START MATERIALS PROVIDED

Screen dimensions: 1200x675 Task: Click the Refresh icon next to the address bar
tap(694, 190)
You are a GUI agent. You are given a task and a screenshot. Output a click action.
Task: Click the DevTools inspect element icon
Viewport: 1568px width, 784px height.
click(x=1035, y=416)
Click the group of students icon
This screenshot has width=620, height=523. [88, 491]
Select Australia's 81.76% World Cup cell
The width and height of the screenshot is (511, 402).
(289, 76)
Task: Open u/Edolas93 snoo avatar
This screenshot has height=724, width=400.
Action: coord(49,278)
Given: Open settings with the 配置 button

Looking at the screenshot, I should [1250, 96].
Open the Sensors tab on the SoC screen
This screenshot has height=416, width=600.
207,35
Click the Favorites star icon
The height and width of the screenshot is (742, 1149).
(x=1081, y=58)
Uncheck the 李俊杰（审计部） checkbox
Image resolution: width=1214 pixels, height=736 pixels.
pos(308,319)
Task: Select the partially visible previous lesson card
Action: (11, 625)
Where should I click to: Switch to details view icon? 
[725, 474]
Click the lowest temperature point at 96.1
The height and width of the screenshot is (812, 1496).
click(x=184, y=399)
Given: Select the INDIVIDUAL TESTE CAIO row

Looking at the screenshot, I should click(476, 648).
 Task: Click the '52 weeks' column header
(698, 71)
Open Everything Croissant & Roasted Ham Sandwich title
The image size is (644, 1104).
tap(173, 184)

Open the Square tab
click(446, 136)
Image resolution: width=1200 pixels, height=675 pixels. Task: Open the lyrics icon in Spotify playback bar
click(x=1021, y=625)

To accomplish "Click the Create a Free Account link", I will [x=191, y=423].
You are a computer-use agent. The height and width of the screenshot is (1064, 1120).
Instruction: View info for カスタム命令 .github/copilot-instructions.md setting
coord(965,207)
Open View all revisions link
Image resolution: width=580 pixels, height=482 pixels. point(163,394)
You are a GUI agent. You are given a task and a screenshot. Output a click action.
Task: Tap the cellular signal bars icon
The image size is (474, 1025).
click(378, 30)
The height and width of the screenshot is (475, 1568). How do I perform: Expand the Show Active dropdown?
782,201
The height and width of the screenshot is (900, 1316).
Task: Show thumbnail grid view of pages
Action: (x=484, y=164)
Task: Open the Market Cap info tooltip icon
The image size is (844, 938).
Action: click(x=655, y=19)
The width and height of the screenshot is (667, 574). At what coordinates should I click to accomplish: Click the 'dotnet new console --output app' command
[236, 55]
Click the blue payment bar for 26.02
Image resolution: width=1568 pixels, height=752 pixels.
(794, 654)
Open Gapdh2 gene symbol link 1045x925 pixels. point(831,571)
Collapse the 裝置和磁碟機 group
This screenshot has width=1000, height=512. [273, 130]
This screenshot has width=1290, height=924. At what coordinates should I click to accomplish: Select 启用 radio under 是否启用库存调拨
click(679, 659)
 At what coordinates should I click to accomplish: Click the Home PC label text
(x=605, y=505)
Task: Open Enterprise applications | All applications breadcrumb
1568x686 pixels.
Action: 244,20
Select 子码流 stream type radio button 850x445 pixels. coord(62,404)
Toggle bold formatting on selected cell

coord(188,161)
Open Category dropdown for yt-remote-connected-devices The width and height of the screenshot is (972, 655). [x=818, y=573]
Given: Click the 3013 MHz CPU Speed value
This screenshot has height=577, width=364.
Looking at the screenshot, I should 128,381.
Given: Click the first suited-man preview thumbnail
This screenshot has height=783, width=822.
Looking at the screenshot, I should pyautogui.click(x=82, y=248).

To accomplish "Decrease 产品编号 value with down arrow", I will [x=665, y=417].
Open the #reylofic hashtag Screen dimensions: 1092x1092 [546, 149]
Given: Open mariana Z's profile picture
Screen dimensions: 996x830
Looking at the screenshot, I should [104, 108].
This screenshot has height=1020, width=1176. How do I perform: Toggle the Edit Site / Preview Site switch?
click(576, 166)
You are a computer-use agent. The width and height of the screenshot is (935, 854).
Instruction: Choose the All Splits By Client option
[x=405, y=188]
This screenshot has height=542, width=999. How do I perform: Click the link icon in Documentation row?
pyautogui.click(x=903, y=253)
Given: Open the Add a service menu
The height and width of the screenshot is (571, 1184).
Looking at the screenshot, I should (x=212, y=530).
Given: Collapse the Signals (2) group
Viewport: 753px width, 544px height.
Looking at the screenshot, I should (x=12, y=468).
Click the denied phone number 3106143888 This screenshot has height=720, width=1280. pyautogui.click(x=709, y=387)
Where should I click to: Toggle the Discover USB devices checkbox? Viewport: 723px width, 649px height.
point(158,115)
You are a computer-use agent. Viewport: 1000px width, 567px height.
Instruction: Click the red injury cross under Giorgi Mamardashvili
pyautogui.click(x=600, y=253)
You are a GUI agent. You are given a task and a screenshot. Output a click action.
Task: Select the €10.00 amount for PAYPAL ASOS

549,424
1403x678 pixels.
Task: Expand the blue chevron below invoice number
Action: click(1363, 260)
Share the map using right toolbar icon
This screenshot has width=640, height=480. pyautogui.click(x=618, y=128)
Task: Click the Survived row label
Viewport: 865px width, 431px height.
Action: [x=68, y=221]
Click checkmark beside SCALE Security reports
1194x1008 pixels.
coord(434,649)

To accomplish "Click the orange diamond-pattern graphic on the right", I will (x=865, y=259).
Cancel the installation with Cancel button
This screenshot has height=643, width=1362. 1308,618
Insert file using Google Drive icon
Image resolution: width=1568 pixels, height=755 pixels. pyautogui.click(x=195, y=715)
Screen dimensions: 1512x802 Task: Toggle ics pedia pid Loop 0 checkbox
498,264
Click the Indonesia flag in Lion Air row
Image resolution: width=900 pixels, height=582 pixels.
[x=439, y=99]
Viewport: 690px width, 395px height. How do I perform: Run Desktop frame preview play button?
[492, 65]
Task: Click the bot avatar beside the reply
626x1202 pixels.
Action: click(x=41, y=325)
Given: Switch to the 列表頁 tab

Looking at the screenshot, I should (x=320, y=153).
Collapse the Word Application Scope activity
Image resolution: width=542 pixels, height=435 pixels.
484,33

END MATERIALS PROVIDED

TASK BRIEF:
Copy out each line of the data that includes the string "will".

RESULT:
To accomplish "Click the Create a Free Account link", I will [x=191, y=423].
To accomplish "Decrease 产品编号 value with down arrow", I will [x=665, y=417].
To accomplish "Click the orange diamond-pattern graphic on the right", I will (x=865, y=259).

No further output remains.